TL;DR I think Python gets this right.
Rust: Error shaming
I'm reading a lot of Rust code right now. A surprising fraction is devoted to reporting errors, and it impacts the overall efficiency of the Cloud Hypervisor project. If error handling in Rust weren't complex enough, there's the anyhow library to help throw a hierarchy of errors, where each module has the chance to wrap the error in a higher level of context. At the same time, error handling is far from perfect. For example, in the api_client library, all errors are handled except response too short, which results in a panic. Every other problem parsing a response returns an error. The funny thing is that panic generally results in a more useful error message, since it always includes a stack trace.
There are multiple problems here:
- Error handling is in the coder's face everywhere, requiring more work than I've seen in any other language.
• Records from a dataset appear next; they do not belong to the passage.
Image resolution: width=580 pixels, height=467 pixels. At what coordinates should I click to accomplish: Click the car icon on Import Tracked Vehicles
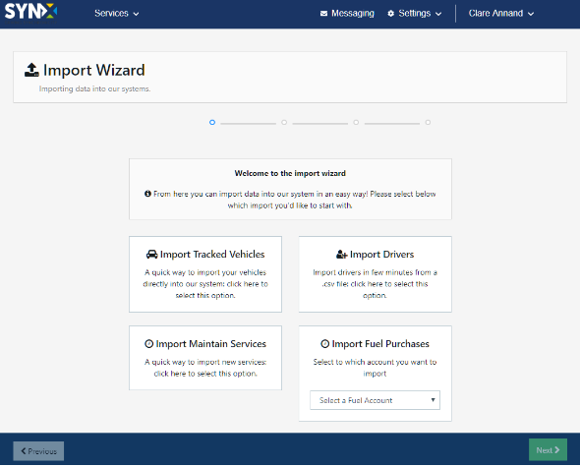[x=151, y=255]
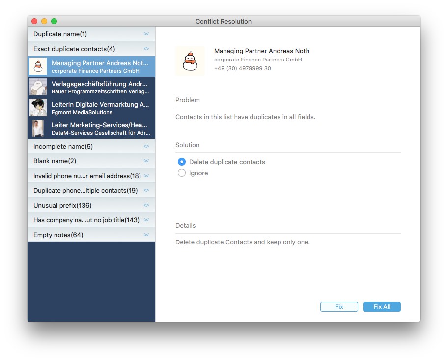Click the owl avatar beside Verlagsgeschäftsführung contact
Image resolution: width=448 pixels, height=361 pixels.
pos(38,87)
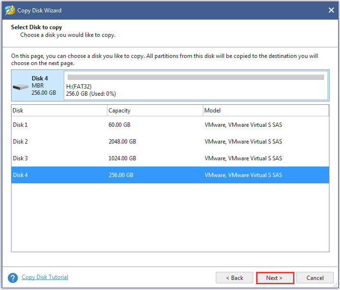
Task: Go back with the Back button
Action: pos(234,278)
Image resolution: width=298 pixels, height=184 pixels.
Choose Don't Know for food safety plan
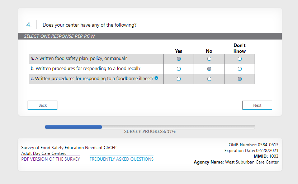tap(240, 59)
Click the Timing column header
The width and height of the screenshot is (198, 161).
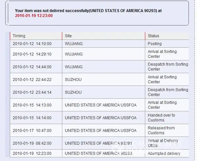pyautogui.click(x=19, y=36)
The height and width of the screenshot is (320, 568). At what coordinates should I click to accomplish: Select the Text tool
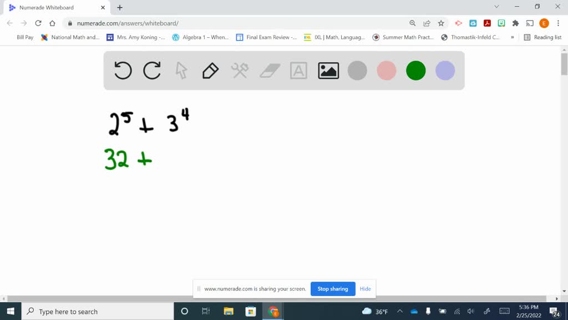coord(298,71)
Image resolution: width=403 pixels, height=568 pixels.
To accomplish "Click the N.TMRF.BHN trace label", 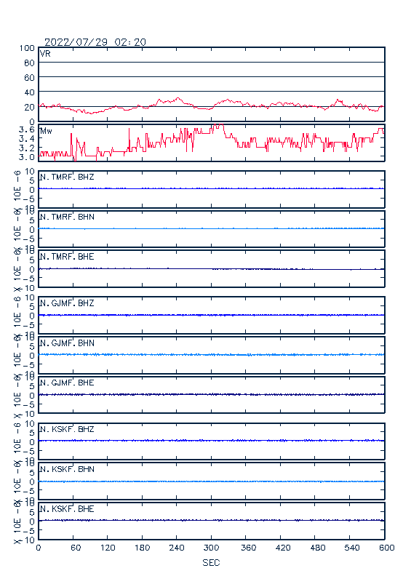I will (x=67, y=217).
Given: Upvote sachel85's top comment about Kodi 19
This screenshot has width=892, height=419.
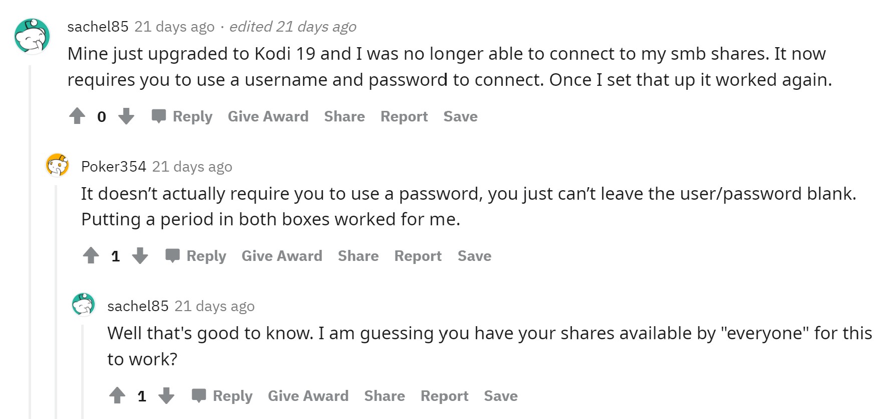Looking at the screenshot, I should point(77,116).
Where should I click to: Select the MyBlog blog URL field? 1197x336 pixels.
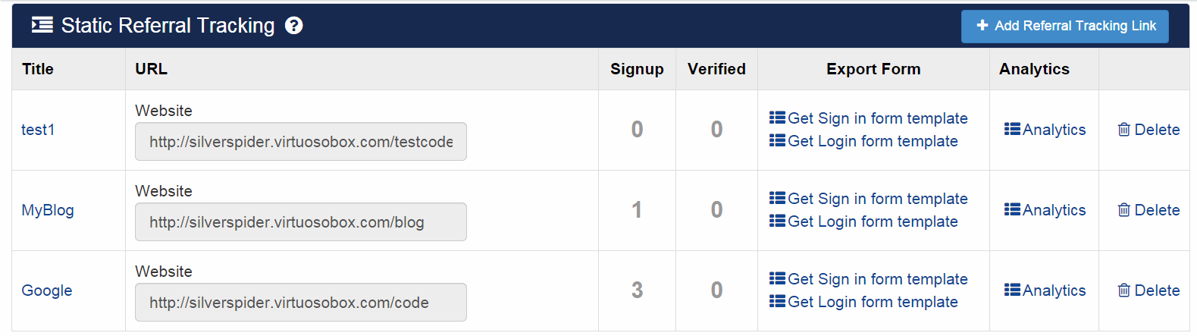301,222
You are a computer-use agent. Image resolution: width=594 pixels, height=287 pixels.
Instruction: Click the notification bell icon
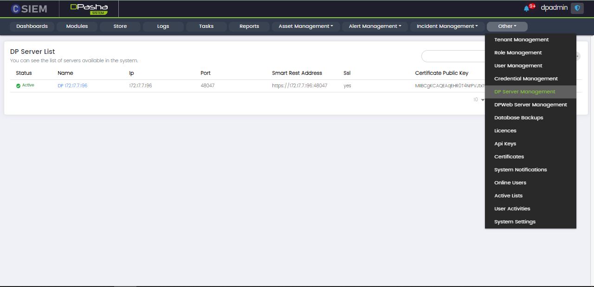click(526, 8)

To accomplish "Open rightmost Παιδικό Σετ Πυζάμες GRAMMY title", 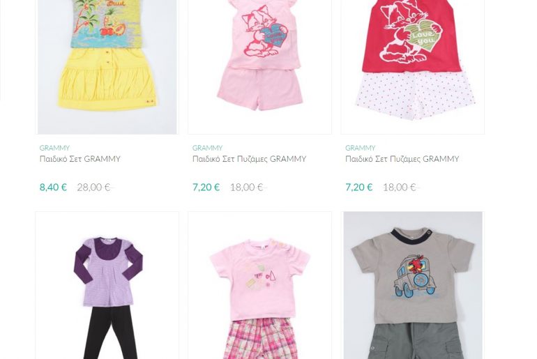I will (x=402, y=159).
- It slows down execution even when there are no errors
- No stack trace is printed unless 1) the application calls panic, or 2) some rare custom work is done to manually call a library to print a stack trace (I've not seen an example of this so far).
We all want logs to be useful, especially in a cloud context where we can't simply fire up gdb and break on the error. Rust's approach leaves responsibility for this to the programmer, resulting in what I'm calling "Error shaming". The result is far too much effort put into error handling, and the error messages still leave a lot to be desired.
Google C++
Google does not use catch/throw in C++ for our services, which I think is a good thing. Instead, we use Status<T> and StatusOr<T>, similar to Rust's Result<T, E>, and try to return an error all the way to the Stubby RPC handler. This is similar to Rust, but I feel like there is a significant difference.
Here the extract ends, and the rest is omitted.